Trascrivi senza modifiche il passo della recensione del Cacciatore di draghi compreso tra "E infine il" e "solo nel 1975).", estremi inclusi.

··· Estratto della pagina ···

Recensione di “Il cacciatore di draghi” di J.R.R. Tolkien
Una terra che ha il nome fanciullesco e fantastico di Piccolo Regno, un protagonista, che non è altro che un umile contadino eppure si chiama come il più nobile dei nobili, Aegidius Ahenobarbus Julius Agricola de Hammo (“perché in quell’epoca, molto tempo fa […] le persone erano dotate di nomi altisonanti”), una prosa gentile, colma di grazia, di misura, piacevole e rassicurante come una carezza e nello stesso tempo carica di suggestione e mistero come un innocuo segreto sussurrato all’orecchio di un bambino.
E infine il soffio garbato e irresistibilmente dispettoso dell’ironia, della burla, dispensata come un omaggio sincero, di più, come una dichiarazione d’amore a un genere letterario che ha nella creatività, nell’invenzione, nella libertà sconfinata della fantasia, del desiderio e del sogno la propria prima ragion d’essere: il fantasy. Tutto questo è Il cacciatore di draghi di J.R.R. Tolkien, breve e delizioso racconto scritto e pubblicato nel 1949 (e da noi tradotto solo nel 1975).
Non manca nulla, nel mondo disegnato dal grande scrittore britannico; ci sono giganti, cani parlanti, re, cavalieri (l’uno e gli altri, spogliati di ogni eroismo, sono il principale bersaglio della satira dell’autore, che si diverte a rappresentarli avidi, meschini, in qualche misura “bestiali”, supini all’arbitrio degli istinti), e naturalmente un drago, Chrysophylax Dives, astuto, immensamente ricco e soprattutto non molto coraggioso. Su questo affollato palcoscenico, tuttavia, nessuno di essi spicca, perché la storia non ha che un unico eroe, Aegidius, o meglio Giles, l’agricoltore dalla barba rossa.

··· Record memorizzati ···

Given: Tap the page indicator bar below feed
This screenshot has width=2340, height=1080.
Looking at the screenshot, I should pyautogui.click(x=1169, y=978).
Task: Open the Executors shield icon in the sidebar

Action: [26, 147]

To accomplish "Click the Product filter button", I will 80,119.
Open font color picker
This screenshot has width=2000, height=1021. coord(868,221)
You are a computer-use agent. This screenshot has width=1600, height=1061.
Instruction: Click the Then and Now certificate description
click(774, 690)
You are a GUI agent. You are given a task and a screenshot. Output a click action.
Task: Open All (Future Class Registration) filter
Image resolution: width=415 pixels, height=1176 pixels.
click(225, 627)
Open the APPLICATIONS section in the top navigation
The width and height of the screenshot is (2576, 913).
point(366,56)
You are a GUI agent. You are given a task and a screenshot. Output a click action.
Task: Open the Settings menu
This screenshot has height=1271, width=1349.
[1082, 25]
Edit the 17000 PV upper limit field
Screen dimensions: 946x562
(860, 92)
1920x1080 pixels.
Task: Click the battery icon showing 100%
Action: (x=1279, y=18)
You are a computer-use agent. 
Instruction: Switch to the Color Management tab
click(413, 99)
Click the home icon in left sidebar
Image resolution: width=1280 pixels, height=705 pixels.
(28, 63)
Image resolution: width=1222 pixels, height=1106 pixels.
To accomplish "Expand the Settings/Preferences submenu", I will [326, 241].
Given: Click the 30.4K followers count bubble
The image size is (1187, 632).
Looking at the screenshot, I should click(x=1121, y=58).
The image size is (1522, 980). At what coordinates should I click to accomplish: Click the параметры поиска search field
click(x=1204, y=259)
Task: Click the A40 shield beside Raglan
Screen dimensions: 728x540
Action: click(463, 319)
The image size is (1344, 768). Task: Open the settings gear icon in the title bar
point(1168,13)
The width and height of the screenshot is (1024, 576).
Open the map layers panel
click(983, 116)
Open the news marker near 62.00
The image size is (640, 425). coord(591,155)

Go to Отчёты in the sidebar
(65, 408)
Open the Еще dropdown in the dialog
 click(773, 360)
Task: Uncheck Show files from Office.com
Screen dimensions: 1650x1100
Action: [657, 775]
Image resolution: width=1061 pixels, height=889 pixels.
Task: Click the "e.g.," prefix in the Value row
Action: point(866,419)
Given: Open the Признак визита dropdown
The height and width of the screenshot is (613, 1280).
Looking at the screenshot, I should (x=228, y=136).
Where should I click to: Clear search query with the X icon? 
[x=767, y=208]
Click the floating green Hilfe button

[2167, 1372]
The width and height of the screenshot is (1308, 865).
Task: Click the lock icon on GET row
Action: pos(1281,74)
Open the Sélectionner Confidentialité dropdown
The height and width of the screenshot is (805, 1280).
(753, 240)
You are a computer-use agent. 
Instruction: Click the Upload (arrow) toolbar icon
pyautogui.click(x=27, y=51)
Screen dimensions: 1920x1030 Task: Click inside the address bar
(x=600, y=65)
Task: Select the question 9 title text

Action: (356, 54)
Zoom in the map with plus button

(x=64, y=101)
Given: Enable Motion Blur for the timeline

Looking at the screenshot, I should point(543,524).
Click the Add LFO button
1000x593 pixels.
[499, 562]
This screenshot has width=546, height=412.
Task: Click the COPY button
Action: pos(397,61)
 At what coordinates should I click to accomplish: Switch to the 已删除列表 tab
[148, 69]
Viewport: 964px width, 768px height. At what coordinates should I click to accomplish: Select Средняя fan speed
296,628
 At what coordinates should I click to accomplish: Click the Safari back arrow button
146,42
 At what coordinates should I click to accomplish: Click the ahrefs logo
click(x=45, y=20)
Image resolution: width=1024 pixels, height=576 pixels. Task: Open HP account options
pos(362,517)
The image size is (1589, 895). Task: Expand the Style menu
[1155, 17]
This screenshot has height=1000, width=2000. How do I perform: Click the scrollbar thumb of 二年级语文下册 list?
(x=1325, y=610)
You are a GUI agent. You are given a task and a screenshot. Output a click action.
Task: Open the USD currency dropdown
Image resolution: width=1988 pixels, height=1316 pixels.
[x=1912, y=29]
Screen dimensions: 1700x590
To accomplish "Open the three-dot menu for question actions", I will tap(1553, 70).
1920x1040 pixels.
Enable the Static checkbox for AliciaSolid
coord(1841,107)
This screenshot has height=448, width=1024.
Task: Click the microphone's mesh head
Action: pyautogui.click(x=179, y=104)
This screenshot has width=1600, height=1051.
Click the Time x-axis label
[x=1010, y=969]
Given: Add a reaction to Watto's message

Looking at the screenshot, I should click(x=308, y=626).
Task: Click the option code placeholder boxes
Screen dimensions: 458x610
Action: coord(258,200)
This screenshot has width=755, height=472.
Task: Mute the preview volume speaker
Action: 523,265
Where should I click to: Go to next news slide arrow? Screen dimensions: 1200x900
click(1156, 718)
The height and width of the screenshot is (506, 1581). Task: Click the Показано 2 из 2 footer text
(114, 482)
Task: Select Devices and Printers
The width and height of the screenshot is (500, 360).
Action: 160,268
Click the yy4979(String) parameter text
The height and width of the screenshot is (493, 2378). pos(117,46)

···

Risposta completa =
E infine il soffio garbato e irresistibilmente dispettoso dell’ironia, della burla, dispensata come un omaggio sincero, di più, come una dichiarazione d’amore a un genere letterario che ha nella creatività, nell’invenzione, nella libertà sconfinata della fantasia, del desiderio e del sogno la propria prima ragion d’essere: il fantasy. Tutto questo è Il cacciatore di draghi di J.R.R. Tolkien, breve e delizioso racconto scritto e pubblicato nel 1949 (e da noi tradotto solo nel 1975).